Background and objective: Electronic health records databases are increasingly used for identifying cohort populations, covariates, or outcomes, but discerning such clinical 'phenotypes' accurately is an ongoing challenge. We developed a flexible method using overlapping (Venn diagram) queries. Here we describe this approach to find patients hospitalized with acute congestive heart failure (CHF), a sampling strategy for one-by-one 'gold standard' chart review, and calculation of positive predictive value (PPV) and sensitivities, with SEs, across different definitions.
Materials and methods: We used retrospective queries of hospitalizations (2002-2011) in the Indiana Network for Patient Care with any CHF ICD-9 diagnoses, a primary diagnosis, an echocardiogram performed, a B-natriuretic peptide (BNP) drawn, or BNP >500 pg/mL. We used a hybrid between proportional sampling by Venn zone and over-sampling non-overlapping zones. The acute CHF (presence/absence) outcome was based on expert chart review using a priori criteria.

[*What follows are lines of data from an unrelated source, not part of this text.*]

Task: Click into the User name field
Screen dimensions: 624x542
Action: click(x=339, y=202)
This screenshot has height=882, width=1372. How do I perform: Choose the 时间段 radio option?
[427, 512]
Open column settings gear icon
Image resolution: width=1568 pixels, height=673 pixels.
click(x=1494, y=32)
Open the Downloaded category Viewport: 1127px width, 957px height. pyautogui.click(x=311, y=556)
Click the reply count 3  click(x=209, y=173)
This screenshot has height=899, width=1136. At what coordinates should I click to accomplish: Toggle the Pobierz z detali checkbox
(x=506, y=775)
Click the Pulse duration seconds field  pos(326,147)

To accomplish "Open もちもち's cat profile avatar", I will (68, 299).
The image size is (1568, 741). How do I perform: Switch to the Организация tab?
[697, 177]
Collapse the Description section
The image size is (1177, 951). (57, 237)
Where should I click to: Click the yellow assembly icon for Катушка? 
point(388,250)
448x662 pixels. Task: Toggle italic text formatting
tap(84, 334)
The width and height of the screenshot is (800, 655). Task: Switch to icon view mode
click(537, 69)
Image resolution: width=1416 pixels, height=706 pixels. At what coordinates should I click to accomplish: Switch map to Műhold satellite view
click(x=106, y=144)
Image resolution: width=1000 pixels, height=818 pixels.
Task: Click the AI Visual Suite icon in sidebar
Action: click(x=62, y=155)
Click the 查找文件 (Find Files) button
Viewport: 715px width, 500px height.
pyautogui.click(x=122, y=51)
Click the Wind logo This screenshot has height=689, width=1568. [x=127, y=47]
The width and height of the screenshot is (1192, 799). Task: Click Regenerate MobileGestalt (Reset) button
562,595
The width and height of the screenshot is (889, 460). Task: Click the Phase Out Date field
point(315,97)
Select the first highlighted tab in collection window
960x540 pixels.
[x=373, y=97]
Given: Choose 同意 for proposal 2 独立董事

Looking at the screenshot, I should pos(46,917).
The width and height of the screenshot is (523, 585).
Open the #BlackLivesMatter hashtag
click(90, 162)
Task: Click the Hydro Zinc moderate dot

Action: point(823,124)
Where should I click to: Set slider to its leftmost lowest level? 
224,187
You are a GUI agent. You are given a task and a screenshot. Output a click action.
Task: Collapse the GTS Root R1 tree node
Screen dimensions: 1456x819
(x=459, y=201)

Results: Among 79,091 hospitalizations, we reviewed 908. A query for any ICD-9 code for CHF had PPV 42.8% (SE 1.5%) for acute CHF and sensitivity 94.3% (1.3%). Primary diagnosis of 428 and BNP >500 pg/mL had PPV 90.4% (SE 2.4%) and sensitivity 28.8% (1.1%). PPV was <10% when there was no echocardiogram, no BNP, and no primary diagnosis. 'False positive' hospitalizations were for other heart disease, lung disease, or other reasons.
Conclusions: This novel method successfully allowed flexible application and validation of queries for patients hospitalized with acute CHF.
Keywords: Algorithms; Electronic Health Records; Heart Failure; Phenotypes; Predictive Value of Tests; Validation Studies.